*The exercise*
Report every line below that contains the word "resolution", in full. Case counts.
# Start of Exercise data
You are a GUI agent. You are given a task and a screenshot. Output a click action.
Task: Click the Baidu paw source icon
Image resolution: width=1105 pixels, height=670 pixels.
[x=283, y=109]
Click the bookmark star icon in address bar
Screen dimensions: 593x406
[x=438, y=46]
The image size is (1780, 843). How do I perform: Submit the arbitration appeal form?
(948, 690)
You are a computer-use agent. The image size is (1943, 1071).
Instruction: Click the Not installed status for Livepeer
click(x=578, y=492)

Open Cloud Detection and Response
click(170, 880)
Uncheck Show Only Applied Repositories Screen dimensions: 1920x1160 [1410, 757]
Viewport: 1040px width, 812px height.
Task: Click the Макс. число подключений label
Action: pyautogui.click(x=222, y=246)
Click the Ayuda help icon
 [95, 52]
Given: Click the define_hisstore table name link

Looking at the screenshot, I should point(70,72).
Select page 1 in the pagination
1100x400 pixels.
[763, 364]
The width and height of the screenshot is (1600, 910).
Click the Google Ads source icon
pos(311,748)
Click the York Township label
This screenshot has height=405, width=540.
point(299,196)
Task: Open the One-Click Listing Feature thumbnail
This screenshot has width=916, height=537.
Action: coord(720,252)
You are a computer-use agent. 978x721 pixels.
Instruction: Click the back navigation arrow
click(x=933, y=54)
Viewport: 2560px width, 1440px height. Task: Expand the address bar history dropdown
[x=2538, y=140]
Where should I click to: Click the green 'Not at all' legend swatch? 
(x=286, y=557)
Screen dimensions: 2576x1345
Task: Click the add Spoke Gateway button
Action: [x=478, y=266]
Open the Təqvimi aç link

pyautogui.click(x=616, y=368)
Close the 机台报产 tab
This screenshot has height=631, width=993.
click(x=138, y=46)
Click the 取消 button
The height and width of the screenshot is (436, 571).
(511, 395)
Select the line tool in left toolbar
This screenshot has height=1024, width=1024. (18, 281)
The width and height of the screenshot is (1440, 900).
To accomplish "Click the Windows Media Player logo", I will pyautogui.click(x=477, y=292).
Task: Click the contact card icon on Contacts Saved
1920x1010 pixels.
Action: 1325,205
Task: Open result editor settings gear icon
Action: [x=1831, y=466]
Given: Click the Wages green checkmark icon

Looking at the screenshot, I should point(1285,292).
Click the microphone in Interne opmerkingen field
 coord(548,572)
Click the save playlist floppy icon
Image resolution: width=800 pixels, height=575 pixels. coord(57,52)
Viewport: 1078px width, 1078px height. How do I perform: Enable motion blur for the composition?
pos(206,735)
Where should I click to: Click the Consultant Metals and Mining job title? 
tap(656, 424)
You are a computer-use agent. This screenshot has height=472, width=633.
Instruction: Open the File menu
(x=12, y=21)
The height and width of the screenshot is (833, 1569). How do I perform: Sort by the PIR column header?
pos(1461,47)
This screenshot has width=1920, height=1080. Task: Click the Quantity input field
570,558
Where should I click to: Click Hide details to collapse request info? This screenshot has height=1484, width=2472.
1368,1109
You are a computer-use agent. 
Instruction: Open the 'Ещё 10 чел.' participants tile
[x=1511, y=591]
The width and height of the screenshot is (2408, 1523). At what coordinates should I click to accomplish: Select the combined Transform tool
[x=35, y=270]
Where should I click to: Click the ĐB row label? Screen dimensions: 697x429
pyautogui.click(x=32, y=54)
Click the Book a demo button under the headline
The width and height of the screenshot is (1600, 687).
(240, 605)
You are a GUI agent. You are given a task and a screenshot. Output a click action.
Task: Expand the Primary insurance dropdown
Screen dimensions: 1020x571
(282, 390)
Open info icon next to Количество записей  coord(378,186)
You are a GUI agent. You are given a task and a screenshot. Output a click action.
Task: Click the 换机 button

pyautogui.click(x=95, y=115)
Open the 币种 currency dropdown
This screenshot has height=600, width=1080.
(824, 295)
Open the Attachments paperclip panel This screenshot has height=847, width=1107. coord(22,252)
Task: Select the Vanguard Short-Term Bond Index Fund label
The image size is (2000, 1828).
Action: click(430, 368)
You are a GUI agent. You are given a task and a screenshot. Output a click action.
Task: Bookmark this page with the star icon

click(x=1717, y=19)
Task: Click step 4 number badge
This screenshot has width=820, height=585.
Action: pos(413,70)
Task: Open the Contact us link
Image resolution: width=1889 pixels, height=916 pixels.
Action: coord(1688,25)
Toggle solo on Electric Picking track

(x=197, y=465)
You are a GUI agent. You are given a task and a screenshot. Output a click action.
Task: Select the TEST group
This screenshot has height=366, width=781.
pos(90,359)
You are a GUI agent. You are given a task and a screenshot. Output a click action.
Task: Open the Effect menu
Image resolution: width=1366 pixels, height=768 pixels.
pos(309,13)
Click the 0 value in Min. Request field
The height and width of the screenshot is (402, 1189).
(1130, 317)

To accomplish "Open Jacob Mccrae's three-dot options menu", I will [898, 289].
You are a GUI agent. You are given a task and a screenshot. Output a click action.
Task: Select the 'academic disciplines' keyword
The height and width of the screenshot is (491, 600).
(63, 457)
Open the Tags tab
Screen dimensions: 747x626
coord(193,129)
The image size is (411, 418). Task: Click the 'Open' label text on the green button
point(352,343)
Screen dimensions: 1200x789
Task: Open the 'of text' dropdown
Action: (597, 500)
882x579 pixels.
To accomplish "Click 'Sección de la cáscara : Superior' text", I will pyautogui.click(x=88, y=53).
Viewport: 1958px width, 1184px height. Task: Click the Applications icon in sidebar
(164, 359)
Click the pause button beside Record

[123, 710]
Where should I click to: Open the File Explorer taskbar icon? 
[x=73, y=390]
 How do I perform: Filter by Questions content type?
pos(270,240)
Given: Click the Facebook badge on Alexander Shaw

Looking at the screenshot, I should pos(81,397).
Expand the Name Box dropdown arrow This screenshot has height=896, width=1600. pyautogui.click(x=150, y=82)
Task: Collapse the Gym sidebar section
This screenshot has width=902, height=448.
# End of Exercise data
*Reply to the exercise*
Image resolution: width=1105 pixels, height=670 pixels.
Image resolution: width=800 pixels, height=575 pixels. coord(57,52)
Image resolution: width=1889 pixels, height=916 pixels.
Image resolution: width=1366 pixels, height=768 pixels.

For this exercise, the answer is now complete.